Research is a thoroughly individualized process; there is not set "correct" or "incorrect" way to study a subject, object, or idea.
It is helpful, however, to think about research as a "process" similar to the way that one uses this concept when creating artworks. In painting, one first needs to prime the canvas, begin layering paint to define general forms, then--when completing a work--add on the finishing touches to highlight forms more clearly.
Likewise, in research, one begins with:
- a general theory: to set the frame, or "prime" the canvas for your research knowledge
- a general context: to begin layering general forms in your composition
- specific case studies: to put the finishing touches on your research.
In addition, be strategic about the TYPE of information source used at various points of the research process:
- GENERAL THEORIES: quick reference resources such as encyclopedias, guides, historical surveys, or handbooks are ideal ways to become an “instant expert” in subjects. Most people naturally gravitate to open access resources such as Wikipedia; however, academic and critical reference works available in print or online through the library collection offer the same research supports, but will ground researchers in accepted scholarly theories, rather than populist opinions on topics.
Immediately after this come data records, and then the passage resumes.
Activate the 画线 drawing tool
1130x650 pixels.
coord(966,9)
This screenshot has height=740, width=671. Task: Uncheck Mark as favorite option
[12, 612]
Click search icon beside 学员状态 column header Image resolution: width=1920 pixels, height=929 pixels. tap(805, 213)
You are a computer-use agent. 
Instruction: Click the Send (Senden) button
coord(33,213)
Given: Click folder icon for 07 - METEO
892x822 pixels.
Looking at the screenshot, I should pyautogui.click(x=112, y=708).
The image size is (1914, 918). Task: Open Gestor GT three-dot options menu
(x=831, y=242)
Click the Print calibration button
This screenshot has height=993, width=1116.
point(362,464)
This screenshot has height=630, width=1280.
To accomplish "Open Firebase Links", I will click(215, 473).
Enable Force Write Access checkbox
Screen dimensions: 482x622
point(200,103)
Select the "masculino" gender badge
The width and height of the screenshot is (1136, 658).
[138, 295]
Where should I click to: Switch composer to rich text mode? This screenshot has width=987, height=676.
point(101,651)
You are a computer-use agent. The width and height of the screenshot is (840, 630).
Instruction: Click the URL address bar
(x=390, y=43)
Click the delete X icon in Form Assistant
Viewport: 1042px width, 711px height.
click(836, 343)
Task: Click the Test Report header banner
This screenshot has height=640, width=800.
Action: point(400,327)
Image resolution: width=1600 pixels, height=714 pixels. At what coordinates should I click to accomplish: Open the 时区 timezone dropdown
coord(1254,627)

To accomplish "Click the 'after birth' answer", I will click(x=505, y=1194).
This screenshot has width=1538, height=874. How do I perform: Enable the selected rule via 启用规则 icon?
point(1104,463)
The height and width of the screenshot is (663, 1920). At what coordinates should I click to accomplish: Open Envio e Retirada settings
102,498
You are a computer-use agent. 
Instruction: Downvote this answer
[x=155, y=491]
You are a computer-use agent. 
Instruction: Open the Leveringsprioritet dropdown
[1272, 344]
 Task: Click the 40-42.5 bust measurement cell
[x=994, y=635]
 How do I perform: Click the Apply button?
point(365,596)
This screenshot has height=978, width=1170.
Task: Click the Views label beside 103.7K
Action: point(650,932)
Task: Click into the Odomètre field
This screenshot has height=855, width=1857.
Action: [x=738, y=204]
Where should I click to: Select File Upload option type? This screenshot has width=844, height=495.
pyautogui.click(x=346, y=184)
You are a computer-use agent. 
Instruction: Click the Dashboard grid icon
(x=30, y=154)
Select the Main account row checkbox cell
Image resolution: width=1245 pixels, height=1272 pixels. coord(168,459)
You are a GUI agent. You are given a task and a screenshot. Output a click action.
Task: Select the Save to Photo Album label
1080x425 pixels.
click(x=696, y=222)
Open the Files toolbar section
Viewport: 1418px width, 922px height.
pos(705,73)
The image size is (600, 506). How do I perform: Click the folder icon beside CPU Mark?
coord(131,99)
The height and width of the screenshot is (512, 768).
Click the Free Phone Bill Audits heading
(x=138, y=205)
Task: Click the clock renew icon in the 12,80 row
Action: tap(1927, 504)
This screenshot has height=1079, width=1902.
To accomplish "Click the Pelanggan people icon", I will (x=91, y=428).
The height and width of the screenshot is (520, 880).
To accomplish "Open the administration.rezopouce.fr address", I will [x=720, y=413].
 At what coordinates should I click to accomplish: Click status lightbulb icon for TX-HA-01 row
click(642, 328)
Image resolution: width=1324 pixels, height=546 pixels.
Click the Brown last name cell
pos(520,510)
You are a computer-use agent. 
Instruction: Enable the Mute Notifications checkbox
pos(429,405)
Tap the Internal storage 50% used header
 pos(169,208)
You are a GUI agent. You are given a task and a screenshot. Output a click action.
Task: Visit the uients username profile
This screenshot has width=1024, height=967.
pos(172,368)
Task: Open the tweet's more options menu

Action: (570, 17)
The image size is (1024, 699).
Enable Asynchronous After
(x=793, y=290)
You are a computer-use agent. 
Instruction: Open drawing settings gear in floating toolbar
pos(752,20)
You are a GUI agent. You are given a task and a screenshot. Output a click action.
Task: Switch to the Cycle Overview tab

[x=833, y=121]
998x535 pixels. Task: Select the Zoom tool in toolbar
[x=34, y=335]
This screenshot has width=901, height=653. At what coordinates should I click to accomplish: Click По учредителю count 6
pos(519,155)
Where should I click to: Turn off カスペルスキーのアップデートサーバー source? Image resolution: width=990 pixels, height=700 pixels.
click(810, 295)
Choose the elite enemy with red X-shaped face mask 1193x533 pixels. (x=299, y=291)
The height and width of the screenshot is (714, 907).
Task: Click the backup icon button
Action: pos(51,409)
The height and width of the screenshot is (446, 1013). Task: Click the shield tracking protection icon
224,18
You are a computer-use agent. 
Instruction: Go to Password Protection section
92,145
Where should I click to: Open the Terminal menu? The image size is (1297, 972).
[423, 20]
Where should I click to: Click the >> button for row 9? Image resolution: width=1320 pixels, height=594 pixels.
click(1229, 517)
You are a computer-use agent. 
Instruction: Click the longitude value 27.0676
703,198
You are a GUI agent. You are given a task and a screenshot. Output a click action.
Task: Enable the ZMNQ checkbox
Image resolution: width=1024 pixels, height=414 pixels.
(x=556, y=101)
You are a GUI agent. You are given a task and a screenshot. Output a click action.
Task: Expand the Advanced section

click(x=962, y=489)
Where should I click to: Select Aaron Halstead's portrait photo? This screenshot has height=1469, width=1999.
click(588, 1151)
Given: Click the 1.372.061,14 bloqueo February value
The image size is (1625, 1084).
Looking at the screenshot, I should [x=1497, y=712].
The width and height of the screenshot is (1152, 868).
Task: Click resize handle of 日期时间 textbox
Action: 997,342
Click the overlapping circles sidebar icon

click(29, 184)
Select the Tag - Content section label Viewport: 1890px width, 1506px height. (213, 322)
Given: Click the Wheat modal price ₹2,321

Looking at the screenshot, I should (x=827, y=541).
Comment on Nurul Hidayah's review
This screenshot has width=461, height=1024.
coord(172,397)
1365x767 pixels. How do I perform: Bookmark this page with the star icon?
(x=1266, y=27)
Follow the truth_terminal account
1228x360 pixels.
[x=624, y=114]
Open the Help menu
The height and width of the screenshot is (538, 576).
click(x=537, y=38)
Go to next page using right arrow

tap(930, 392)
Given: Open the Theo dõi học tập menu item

- GENERAL CONTEXT: books, exhibition catalogues, or monographs (publications on a specific subject or an aspect of a subject) are ideal for focusing research based on a more specified context.
- SPECIFIC CASE-STUDIES: as peer-reviewed journal articles or scholarly magazine publications focus on specific subject-based, geographic, or historical topics within a general context, these unique essay-like forms of writing are ideal for focusing research even further to specific case-studies.